Yes, if CS doesn’t choke, I’ll have the CS books there as well, but whether I’ll link to them is a question. They already have the advantage of lower price. Linking to the Lulu version gives that version a push on Amazon. So, I’ll think it over some more when I get more data…
Really, this was just to bring you up to date about how POD is working and where it’s a good choice. And also to show you how simple it can be to use PLR (or a set of books you already have on Lulu) to create a buying page for your readers.
A Short Read Publishing Strategy
I’ve covered writing short-read Kindles before – and published that book on both Lulu (http://www.lulu.com/spotlight/robertworstell?searchTerms=9781329835696) and CS (http://amazon.com/dp/1523449683).
To make 32 pages (Lulu’s minimum, CS will start at 28) you’ll need about 8000 words at 250 words per page. The minimum short read for Kindle is 2500 words. A novella is about 10,000 words.
So the upper end of our sweet spot is to stay under 175 pages, which would then mean about 44000 words, a short novel and bigger than many non-fiction books.
This also means that if you are bundling your short-reads, you can put four of them together and then also offer a print version. Just more value for your readers.
That’s an idea you can keep track of. Of course, if you want to give your readers a nice offer, then you can also offer them the Lulu discount as well.
Why did PLR Flatline?
- It’s generic by definition.
- All the data in them needs to be checked for accuracy.
(In short, most of the writing sucked.)
The way you succeed online is by providing great, valuable content. But all that content has to have your particular view and approach to that subject. (See Pulizzi’s Content Inc and his “Content Tilt.”)

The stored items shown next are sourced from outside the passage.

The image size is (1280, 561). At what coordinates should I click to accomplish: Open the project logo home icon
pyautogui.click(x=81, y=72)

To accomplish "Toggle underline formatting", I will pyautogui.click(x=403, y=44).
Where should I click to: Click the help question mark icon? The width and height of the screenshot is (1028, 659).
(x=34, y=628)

PLR is something anyone can put their name on, like store-brand peanut butter. You don’t know what’s in it, and any other store can compete on price with it. PLR has also been sold widely and can be picked up for next to nothing at various places online. It can easily be found online for nothing more than Google search.
The trick with PLR is to use it as your starting point, not a final product. You have to verify everything they cover in there and make sure you are giving people useful data they can use to improve their quality of living. There is often a lot of good data laid out in a simple format. But you’ll have to re-write it completely in order to get it onto Amazon to sell it. And if you just upload a bunch of junk onto a website, it won’t be anything that will build a business. (Meaning: keep your day job.)

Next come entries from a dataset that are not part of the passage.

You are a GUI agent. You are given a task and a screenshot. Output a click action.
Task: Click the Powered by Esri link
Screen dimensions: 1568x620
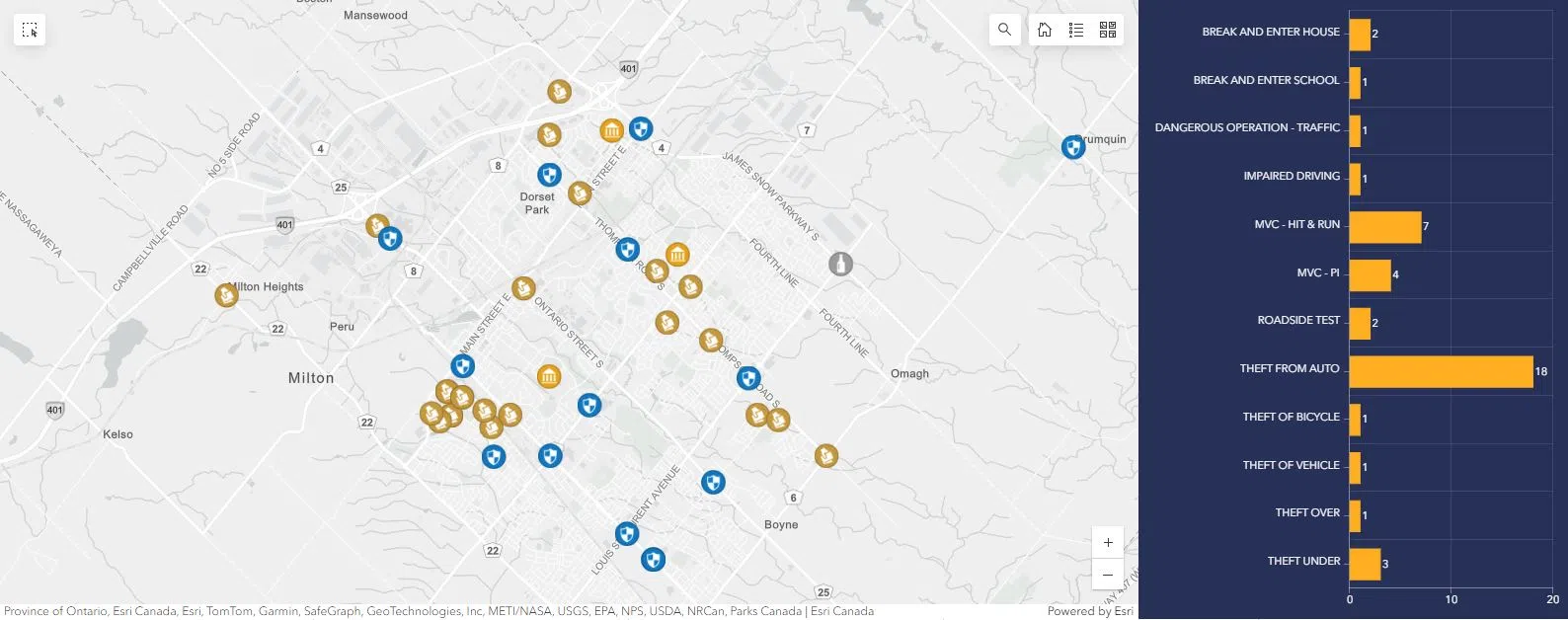1090,611
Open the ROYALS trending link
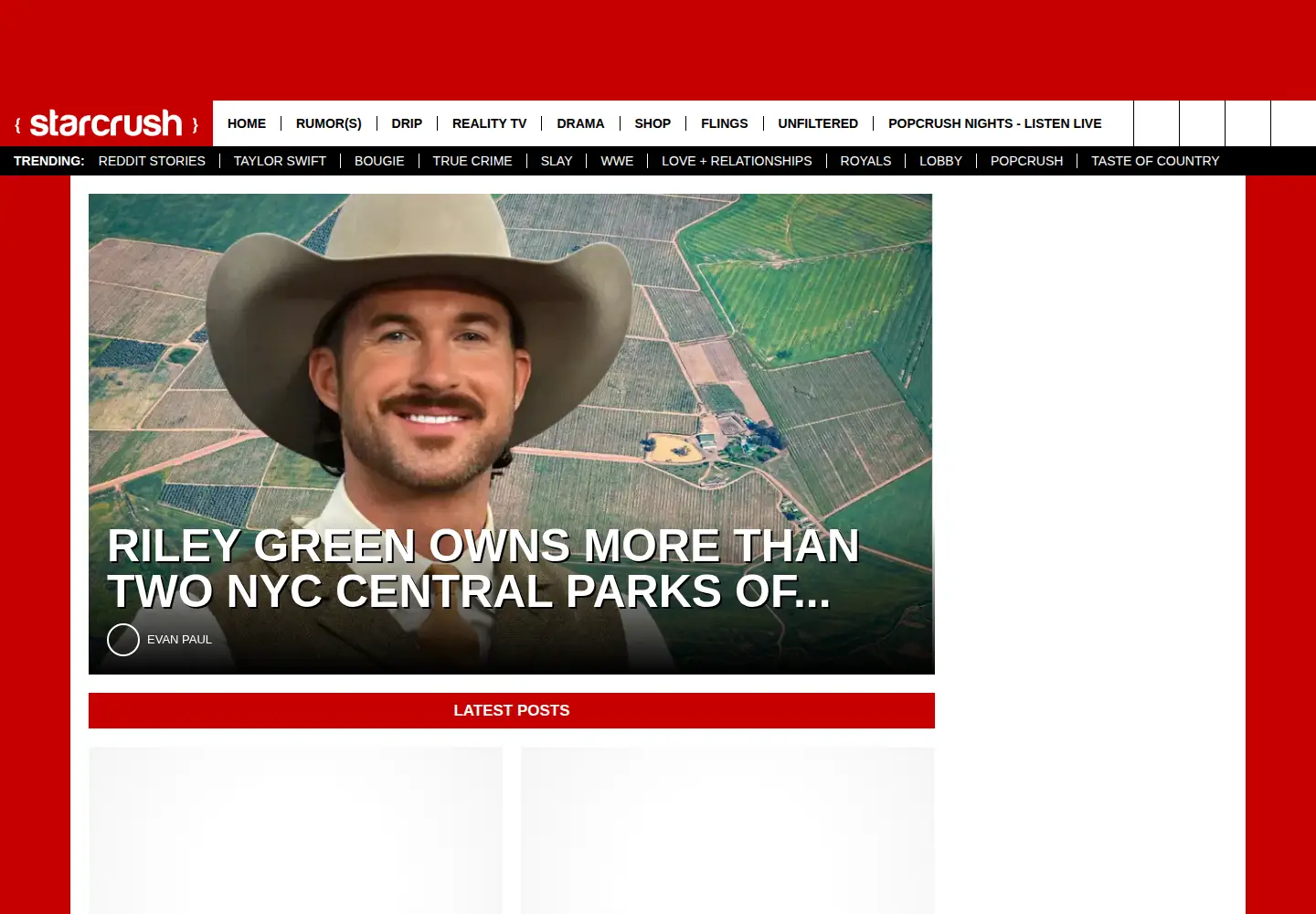The height and width of the screenshot is (914, 1316). [x=865, y=161]
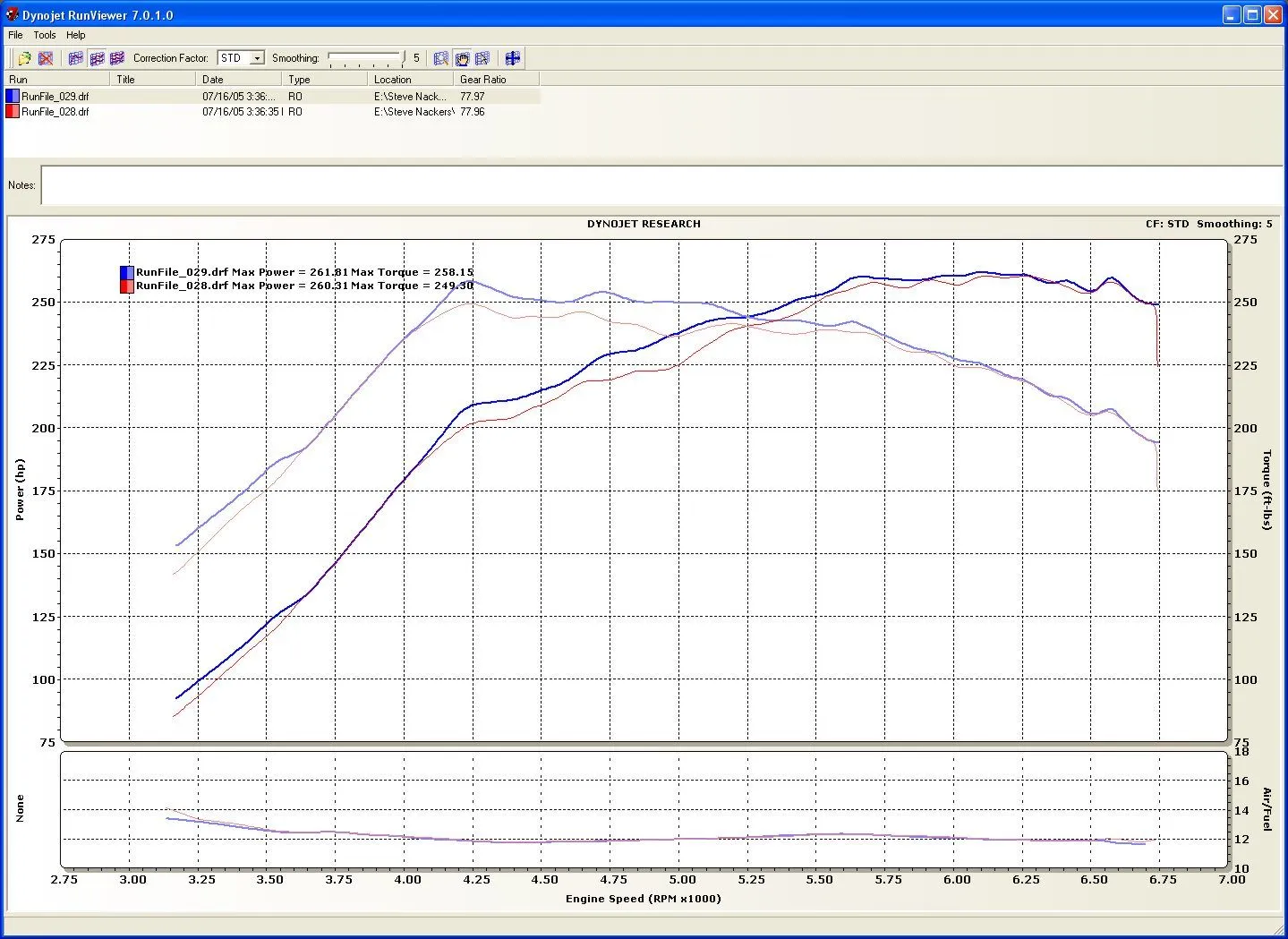
Task: Select RunFile_028.drf in the run list
Action: pos(55,112)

Having a stack of PLR articles on your hard drive can help you with inspiration, but you’ll have to take it from there.
Anything you put online has to solve a problem for someone. It has to enable them to get a better life. Generic solutions only solve generic problems, and these are only worth the paper they are printed on. Like “free advice,” you get what you pay for.
Note: none of these PLR books have my own name on them. This is simply a test.
– – – –
Well, that brings you up to date now.
As a note, this is just around 2700 words as I write this sentence. It will probably wind up as about a 5 minute audio file. If you’re following this logic, you’ll see that I could post this article itself as a Kindle “short read” and link to the audio file. Then bundle it with my Short Reads ebook (also podcast) and maybe one other book, and I’d have special books all with “audio inside” links which would send them to my website. Again, write once, publish in as many ways and as many formats as possible.
But that would only be if I had something which would solve problems others actually have. Putting up content just to have something out there is great practice, but seldom profitable. This episode is just another exploration in how to publish simply.
Meanwhile, have as much fun as you can with this.